Like the Grinch, I hate noise.  

My detestation for din is rooted in an awareness of what it usually portends.

There are a lot of loud sounds in the natural world: a pond full of enthusiastic frogs, an energetic waterfall or the crashing of ocean breakers. But these are still relatively pleasing to the ear. Noise is a word that, to my mind, usually describes something man-made: an un-muffled car or motorcycle revving its engine, a loaded logging truck using compression to slow down for a corner, a monotonous jackhammer, Ted Nugent’s screeching voice or, of course, gunfire. I suppose there are a few natural sounds that could rival man’s machinery—a major earthquake or perhaps a volcano going off. But, like the sources of anthropogenic racket, these are the upshot of highly destructive processes.

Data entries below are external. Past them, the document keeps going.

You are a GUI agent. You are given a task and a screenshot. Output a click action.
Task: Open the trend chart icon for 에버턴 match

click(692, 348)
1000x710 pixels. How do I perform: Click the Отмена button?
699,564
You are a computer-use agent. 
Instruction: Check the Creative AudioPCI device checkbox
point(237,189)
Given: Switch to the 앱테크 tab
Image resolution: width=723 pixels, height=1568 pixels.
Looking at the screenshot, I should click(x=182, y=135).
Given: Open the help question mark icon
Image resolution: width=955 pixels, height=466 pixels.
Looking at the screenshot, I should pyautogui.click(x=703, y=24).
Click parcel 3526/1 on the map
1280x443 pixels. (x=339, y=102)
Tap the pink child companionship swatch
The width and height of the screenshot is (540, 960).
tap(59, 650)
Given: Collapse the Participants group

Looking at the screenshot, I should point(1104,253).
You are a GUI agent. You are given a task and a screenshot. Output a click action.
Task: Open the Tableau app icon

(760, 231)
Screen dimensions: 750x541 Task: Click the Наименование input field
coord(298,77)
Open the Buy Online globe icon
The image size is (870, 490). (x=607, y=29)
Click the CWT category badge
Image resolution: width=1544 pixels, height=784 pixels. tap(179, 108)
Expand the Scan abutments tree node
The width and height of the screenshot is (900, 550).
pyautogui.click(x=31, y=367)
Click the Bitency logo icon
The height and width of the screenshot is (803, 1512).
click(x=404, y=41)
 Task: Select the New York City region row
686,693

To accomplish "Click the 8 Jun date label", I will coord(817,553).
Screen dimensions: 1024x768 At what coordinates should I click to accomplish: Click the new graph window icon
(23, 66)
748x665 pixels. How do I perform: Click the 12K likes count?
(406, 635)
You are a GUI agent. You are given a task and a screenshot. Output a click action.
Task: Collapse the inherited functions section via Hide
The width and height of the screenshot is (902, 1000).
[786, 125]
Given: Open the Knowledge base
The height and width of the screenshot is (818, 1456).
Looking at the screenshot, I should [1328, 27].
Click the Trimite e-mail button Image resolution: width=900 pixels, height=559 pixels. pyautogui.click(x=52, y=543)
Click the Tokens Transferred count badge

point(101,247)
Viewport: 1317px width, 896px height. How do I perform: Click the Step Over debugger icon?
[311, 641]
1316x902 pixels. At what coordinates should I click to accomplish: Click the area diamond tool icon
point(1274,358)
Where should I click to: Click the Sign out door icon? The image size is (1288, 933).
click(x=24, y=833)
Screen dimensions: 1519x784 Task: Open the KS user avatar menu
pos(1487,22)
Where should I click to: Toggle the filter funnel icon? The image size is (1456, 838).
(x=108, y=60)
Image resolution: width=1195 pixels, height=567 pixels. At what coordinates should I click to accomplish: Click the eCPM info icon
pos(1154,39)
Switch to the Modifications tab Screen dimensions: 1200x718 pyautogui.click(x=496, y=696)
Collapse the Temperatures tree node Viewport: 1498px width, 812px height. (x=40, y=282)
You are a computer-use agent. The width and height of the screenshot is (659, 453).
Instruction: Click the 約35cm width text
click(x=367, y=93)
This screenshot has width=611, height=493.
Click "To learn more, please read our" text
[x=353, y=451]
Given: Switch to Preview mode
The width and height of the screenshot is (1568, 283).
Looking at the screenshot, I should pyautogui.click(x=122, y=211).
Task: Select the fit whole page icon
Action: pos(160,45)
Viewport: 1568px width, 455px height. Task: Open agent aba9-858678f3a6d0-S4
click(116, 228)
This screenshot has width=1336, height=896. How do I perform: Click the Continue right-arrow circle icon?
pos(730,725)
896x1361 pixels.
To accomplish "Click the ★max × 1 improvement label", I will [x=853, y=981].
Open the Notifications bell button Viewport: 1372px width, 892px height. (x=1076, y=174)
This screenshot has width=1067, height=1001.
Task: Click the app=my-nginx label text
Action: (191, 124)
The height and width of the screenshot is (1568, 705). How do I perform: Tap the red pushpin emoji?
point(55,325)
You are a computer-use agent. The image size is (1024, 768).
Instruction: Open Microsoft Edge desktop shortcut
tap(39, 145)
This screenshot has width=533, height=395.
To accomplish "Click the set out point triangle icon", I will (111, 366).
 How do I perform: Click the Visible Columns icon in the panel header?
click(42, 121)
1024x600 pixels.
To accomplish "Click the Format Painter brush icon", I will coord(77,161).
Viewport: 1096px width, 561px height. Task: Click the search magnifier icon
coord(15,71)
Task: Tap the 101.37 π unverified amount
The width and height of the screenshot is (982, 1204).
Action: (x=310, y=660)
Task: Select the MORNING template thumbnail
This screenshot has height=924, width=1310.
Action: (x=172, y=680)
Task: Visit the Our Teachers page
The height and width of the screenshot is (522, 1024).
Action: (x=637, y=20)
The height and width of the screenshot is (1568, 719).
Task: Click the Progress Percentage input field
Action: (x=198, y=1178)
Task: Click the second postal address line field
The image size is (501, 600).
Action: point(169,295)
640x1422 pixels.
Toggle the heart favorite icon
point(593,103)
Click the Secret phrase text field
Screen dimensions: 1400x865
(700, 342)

Being the adaptable, accomplished noisemakers they are, sometimes people can be conditioned to thinking they actually enjoy things that should be unsettling to their senses—a burst of firecrackers or a Ted Nugent concert. But most animals are naturally stressed or panicked by the nerve-racking report of a high-powered rifle or a bombardment of blasts. It’s not just that they have keener senses; they instinctively know that such noise spells danger.

A lot of dogs experience extreme anxiety from fireworks or the blare of gunfire, often because they have an intimate or innate understanding of their destructive capabilities. We adopted an older dog from a shelter in Montana whose mortal fear of firearms must have been the result of someone using her as a target in her earlier life. Keiko would tremble every time she heard a gunshot; she’d seek shelter and would be inconsolable until the shooters had called a cease fire.

One winter morning during duck hunting season, a crazed, relentless volley of shots was too much for her. She ran off, and though we looked for her everywhere for weeks, we never saw her again.